Mad. Geoffrin étoit une femme instruite, spirituelle, estimable à tous égards ; elle recevoit chez elle la meilleure compagnie de Paris ; alors rien d’etonnant que 1es gens de lettres les plus distingués fréquentassent sa maison, il ne viendra dans la tête de personne que des hommes tels que d’Alembert, Diderot, Thomas, Marmontel et quelques autres en possessions par leurs travaux et leurs places d’une fortune voisine de l’opulence, fussent très-heureux de recevoir des culottes de quelqu’un. Que le Feuilleton se goberge avec de semblables platitudes, à la bonne heure ; mais que des hommes de bon sens y croient, c’est ce qui se conçoit difficilement. Il faut renvoyer ces contes de Peau d’Ane à qui de droit, et se mocquer de ceux dont la peau n’est bonne qu’à, faire des contes.
L.
L’Esprit des journaux français et étrangers, tome I, vendémiaire an 14 [septembre 1805], p. 289-290 :
[Associé à celui de deux autres nouveautés, compte rendu rapide d’une de ces multiples pièces consacrées à des personnages illustres, ici la spirituelle madame Geoffrin. Hélas, l’auteur a choisi d’illustrer une anecdote sans intérêt, et le critique ne retrouve « aucune ressemblance caractéristique et piquante de la femme bel esprit et des habitués de sa réunion ».]
THÉATRE DU VAUDEVILLE.
Mme. Geoffrin. — Mlle. Gaussin. — Les Templiers.
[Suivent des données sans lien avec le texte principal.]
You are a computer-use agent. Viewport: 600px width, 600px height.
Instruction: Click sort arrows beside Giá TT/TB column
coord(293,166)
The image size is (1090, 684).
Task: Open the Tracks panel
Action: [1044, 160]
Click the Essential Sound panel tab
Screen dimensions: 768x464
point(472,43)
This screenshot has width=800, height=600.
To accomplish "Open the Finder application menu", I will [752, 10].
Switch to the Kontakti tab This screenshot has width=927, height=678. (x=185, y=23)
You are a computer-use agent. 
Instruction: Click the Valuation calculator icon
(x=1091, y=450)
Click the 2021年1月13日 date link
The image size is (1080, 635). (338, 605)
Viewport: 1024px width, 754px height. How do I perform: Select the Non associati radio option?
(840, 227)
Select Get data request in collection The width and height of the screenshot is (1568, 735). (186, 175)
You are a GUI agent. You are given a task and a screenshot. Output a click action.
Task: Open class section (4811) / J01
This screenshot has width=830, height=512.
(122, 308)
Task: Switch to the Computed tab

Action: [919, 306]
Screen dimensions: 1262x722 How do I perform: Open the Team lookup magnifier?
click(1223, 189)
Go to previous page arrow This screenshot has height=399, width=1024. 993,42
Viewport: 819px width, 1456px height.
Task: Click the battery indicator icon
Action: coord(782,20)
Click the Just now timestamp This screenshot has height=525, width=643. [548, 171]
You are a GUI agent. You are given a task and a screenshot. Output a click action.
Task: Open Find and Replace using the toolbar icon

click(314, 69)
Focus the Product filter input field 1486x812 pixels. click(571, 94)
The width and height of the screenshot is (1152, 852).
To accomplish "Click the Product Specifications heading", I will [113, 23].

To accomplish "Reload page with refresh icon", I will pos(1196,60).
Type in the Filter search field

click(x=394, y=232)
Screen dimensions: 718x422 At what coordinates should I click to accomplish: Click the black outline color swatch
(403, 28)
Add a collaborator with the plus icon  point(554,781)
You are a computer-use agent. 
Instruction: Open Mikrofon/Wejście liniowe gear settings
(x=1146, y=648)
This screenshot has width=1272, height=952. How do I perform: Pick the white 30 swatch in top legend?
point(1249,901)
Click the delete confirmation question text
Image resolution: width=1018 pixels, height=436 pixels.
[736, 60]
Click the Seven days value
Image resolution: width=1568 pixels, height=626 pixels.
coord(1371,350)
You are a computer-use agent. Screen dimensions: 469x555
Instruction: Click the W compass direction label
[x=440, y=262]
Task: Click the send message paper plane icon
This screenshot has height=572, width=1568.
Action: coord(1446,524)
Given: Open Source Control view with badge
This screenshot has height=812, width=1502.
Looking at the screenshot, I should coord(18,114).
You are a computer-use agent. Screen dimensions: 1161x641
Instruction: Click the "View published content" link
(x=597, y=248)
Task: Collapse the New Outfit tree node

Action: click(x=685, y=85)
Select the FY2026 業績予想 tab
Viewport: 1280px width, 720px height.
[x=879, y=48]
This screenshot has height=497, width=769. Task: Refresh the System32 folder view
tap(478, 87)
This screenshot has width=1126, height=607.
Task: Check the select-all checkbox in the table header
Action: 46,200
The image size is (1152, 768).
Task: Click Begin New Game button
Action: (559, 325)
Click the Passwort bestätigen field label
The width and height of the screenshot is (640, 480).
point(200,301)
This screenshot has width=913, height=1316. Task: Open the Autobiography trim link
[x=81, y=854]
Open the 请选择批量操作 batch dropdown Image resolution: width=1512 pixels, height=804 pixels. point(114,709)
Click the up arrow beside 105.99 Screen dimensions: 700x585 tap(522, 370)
Le joyeux Vaudeville, après avoir consacré dans son petit Oratoire les petites images de beaucoup de grands hommes, avait essayé d'en grouper encore quelques-uns autour de madame Geoffrin, qui leur dut en effet quelques instans de célébrité ; mais on a trouvé que l'auteur avait assez mal choisi son cadre ; que loin de faire briller ses portraits, il en avait
livré les modèles à une sorte de ridicule ; que l'anecdote du velours donné pour étrennes à ces messieurs, par une femme, n'était pas fort nécessaire à rappeller, et qu'en général on ne pouvait démêler dans le tableau aucune ressemblance caractéristique et piquante de la femme bel esprit et des habitués de sa réunion.